Das Modell- oder Mustergebet unseres Herrn Jesus Christus, dem sogenannten „Vater-unser-Gebet“, ist so inhaltsreich und von großer Bedeutung. Heute wollen wir uns ein wenig die 2. Bitte anschauen. Es geht um den Willen.
Unser Wille oder auch Eigenwille prägt unsere Persönlichkeit. Es gibt sehr willensstarke Menschen, von denen man den Eindruck hat, die wissen, was sie wollen. In vielen praktischen und täglichen Situationen vermitteln sie Gradlinigkeit und Festigkeit. Gerade in stürmischen Zeiten, wo das eigene Meinungsbild hin- und hergeworfen wird, geben solche Menschen Sicherheit. Dann gibt es auf der anderen Seite Menschen, die tun sich schwer, sich zu entscheiden. Es sind willensschwache Menschen. Man gewinnt schnell den Eindruck, die wissen nicht genau, was sie tun und wollen. Sie neigen dazu, sich eher von Gefühlen, Umständen und Einflüssen von außen steuern zu lassen. So nach dem Motto: Das macht doch die Mehrheit, dass tun doch viele andere auch. Ein eigener Standpunkt kann nicht immer sofort erkannt werden. Und so wirkt vieles angepasst und oft unsicher. Die Bibel geht auf dieses Phänomen ein und beschreibt uns sehr willensstarke und eben auch willensschwache Menschen, z. B. Mose, Josua, Abraham, Debora, David, Petrus, aber eben auch solche wie Johannes Markus, das Volk selbst – „Warum hinket ihr auf beiden Seiten?“ – Rehabeam, Jona, Zachhäus usw. Gott spricht in 1. Sam. 15, 23 über den Eigenwillen, der wie Abgötterei und Götzendienst ist.

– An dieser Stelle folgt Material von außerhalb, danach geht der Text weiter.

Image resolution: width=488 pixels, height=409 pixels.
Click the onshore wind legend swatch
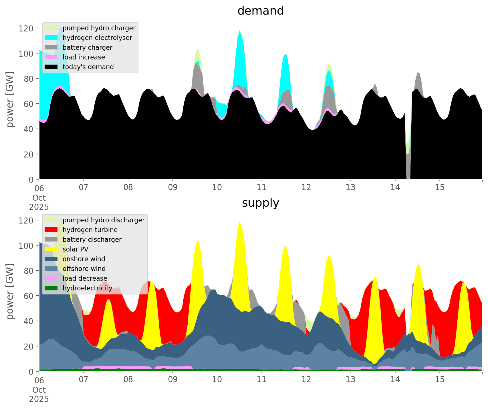(x=51, y=259)
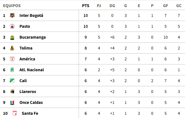Click the Santa Fe team crest
This screenshot has height=118, width=185.
pos(14,113)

Der Herr bittet nun Gott: „Dein Wille geschehe!“ Das bedeutet, dass da unser Eigenwille keinen Platz mehr hat. Unser ICH, unser EGO mit den 4 Kennzeichen: ich, mir, meiner, mich hat da keinen Raum und ist absolut deplatziert. Hier wird eines der größten Probleme, die wir Menschen miteinander haben, unters Kreuz gebracht, und die Vorzeichen werden verändert: Von ich auf DU, von mein auf DEIN, von mich auf DICH. Das verändert eine Person und macht daraus eine Persönlichkeit. Denn nun stelle ich die größte Persönlichkeit in den Vordergrund und trete selbst in den Hintergrund. Nicht mein Wille, meine Meinung, meine Auffassung ist entscheidend, sondern SEIN Wille, SEIN Wort, SEINE Gedanken erhalten einen neuen Stellenwert, und dadurch kommt SEIN Licht neu auf uns und gibt uns die Stärke, das Standvermögen und die Kraft, die wir selbst nicht in uns haben. Aber ER wird in dem Schwachen mächtig und möchte sich in uns verherrlichen und offenbaren, damit ER von seinen Kindern angebetet werden kann, weil ER es wert und würdig ist.
Das ist eine neue Herausforderung und ein lebenslanger Lernprozess, von „mein“ auf „DEIN“ umprogrammiert zu werden. Selbst können wir es nicht. Aber wir dürfen jeden Tag darum beten und ringen, dass SEIN Wille geschieht. Dadurch wird sich vieles verändern.